Total Solar Eclipses
If you happen to be in the path of the upcoming total solar eclipse, count yourself lucky. Actually, we humans are fortunate to live on a planet that experiences these celestial events at all. Our solar eclipses are really just a matter of coincidence: good luck and great alignment. Our moon is just large enough, and at just the right distance relative to both Earth and the sun, to blot out the solar light when it's in the right position — at least for the time being.

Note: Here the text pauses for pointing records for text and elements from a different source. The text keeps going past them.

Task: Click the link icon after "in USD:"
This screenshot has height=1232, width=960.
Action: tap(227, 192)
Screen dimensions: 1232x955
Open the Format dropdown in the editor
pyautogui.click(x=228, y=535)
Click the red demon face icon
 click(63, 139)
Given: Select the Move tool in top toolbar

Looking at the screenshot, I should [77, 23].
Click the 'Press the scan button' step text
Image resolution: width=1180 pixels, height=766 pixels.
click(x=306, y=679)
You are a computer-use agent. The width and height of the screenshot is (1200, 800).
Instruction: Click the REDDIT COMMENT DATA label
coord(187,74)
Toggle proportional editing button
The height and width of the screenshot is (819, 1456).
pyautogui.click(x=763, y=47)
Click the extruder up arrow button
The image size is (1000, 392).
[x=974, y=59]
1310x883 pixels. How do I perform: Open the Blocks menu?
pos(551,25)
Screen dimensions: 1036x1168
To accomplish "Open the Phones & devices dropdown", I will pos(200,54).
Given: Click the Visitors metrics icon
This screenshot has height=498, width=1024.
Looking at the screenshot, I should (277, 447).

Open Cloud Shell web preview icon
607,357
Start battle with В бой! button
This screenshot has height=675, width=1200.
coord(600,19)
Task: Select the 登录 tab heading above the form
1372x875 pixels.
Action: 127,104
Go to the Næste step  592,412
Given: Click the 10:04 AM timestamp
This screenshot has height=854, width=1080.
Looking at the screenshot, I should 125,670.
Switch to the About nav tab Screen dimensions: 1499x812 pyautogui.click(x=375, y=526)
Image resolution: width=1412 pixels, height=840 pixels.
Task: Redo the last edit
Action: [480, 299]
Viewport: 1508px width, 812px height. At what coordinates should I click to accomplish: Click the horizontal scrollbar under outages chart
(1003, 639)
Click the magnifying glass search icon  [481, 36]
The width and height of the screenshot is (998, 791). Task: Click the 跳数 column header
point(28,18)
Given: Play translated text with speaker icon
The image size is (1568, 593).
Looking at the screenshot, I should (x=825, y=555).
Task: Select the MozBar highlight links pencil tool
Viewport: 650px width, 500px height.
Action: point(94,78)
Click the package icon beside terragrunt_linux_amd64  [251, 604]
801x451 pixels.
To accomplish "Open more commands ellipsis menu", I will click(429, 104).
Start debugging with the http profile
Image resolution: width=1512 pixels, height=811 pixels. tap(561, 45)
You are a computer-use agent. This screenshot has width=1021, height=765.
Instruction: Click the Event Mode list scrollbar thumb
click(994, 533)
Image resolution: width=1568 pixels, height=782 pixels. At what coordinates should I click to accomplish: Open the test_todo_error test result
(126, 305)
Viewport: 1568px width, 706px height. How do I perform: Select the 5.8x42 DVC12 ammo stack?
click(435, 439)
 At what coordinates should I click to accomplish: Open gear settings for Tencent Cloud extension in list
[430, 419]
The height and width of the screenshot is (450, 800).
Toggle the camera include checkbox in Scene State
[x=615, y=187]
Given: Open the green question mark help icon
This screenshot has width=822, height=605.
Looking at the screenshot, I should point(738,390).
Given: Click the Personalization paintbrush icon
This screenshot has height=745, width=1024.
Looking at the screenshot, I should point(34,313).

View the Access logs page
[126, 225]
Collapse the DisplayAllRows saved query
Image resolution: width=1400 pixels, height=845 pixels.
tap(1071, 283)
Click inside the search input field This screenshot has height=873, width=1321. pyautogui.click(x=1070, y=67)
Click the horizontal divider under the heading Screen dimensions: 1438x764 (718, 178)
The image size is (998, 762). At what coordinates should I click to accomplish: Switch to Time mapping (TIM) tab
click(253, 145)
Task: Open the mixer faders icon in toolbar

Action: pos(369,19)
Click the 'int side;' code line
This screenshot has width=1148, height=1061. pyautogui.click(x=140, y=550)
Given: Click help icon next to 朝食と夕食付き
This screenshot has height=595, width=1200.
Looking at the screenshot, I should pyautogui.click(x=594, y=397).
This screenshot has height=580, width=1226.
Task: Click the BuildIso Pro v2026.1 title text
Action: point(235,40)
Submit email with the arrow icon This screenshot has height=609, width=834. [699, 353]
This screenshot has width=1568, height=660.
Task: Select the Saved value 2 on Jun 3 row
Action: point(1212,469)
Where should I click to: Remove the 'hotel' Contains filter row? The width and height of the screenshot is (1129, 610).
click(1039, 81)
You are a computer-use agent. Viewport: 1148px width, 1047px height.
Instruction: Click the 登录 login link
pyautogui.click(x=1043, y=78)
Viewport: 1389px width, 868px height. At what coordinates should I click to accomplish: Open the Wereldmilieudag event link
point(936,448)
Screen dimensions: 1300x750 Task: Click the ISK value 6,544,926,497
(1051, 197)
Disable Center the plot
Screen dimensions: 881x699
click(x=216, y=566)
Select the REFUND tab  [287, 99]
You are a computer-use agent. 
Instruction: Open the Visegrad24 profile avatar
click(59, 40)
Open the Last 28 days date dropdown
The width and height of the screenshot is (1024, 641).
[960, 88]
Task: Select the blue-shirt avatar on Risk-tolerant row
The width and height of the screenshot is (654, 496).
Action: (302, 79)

“They appear to be the same size because of their distance away from us,” Clemson University astronomer Amber Porter told NPR. The moon is far smaller than the sun, but “even though the [diameter of the] moon is about 400 times smaller than [that of] the sun, it's about 400 times closer to us here on Earth, which is how that perfect kind of magic happens.”
Eclipses Changed Over Time
This perfect match has given us the strangely beautiful image of the sun hiding behind the moon with only its wispy corona visible. However, this is — in both geological and space terms — a relatively recent phenomenon. Like everything else in space, the moon is in motion, so in the past total solar eclipses didn't look the way they do now.
“The size of the sun hasn't really changed over the age of Earth, but the moon has been moving away from Earth over eons. So in the past it looked bigger,” SETI Institute planetary scientist Matija Cuk told NPR. In fact, the moon is still in motion, shifting about an inch and a half further away from us each year. Within around 600 million years, the moon will no longer cover the sun completely, and the total solar eclipse will be a piece of Earth history.